In February 2026, representatives of the CLARIN ERIC infrastructure, CLARIN:EL, and the DataGEMS consortium co-organized a collaborative workshop at the Department of Informatics and Telecommunications of National and Kapodistrian University of Athens (NKUA). The workshop aimed to foster in-depth discussions on the services and resources provided by CLARIN and CLARIN:EL, explore opportunities for data sharing, and identify potential research synergies with the DataGEMS project. The event brought together experts from CLARIN ERIC, CLARIN:EL, and DataGEMS partner institutions, as well as affiliated teams from Athena Research Center (ATHENA RC), Communication & Information Technologies Experts (CITE), National Observatory of Athens (NOA), and Leibniz Institute for the German Language (IDS), in addition to external participants and contributors.

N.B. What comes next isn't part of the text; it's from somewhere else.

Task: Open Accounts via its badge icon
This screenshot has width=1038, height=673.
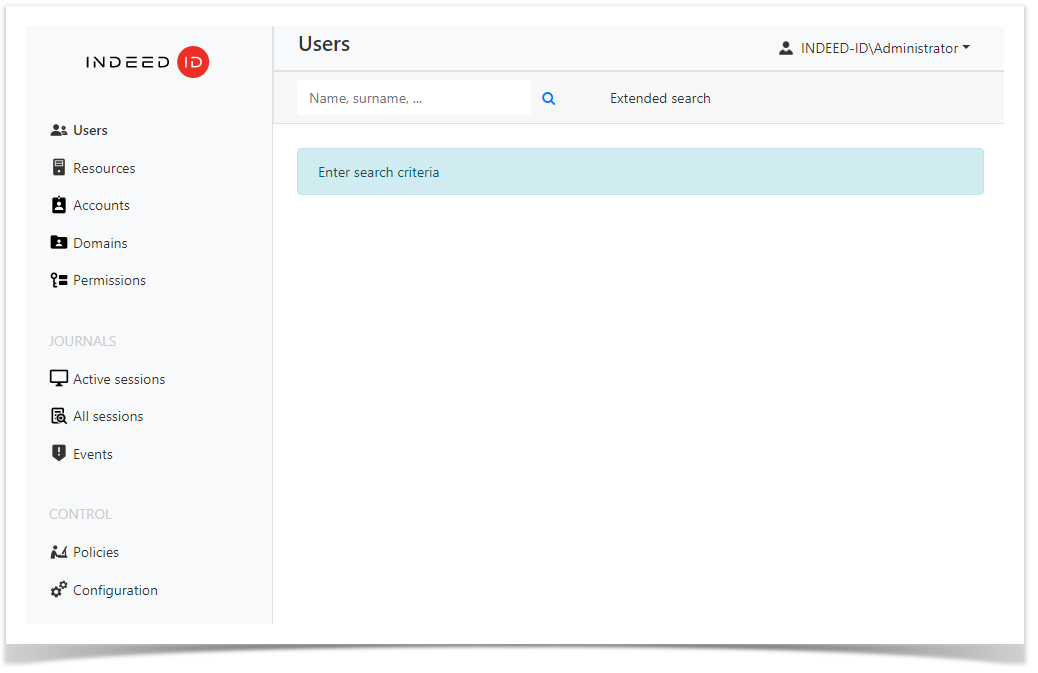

Key presentations were delivered by Prof. Andreas Witt (CLARIN ERIC and IDS, representing DataGEMS) and Kanella Pouli (CLARIN:EL, ILSP/Athena RC), who provided comprehensive overviews of CLARIN and CLARIN:EL language resources, their research communities, and service portfolios. They also outlined prospective avenues for collaboration with DataGEMS. Dr. Georgia Koutrika, Coordinator of the DataGEMS Project, presented the project’s objectives and anticipated service offerings, while the Project Manager, Eleni Petra, discussed its alignment with the European Open Science Cloud (EOSC) and the corresponding evaluation strategy. Focusing on standards and interoperability, Dr. Piotr Bański, Chair of the Standards and Interoperability Committee (SIC) of CLARIN ERIC, examined the adoption of CLARIN-supported standards within the technical framework of DataGEMS and discussed strategic perspectives for integrating DataGEMS resources into the broader CLARIN ecosystem. Dr. Paweł Kamocki, co-chair of the Working Group on Legal and Ethical Issues of the Text+ consortium—part of the National Research Data Infrastructure (NFDI) and the German EOSC Node—addressed the role of legal metadata in both CLARIN and DataGEMS, highlighting key challenges anticipated during the implementation phase. Dr. Thora Hagen (IDS), representing the Language Use Case and its associated pilot activities, presented the challenges emerging from the contemporary language data ecosystem and discussed how DataGEMS aims to address these through advanced data discovery and semantic technologies.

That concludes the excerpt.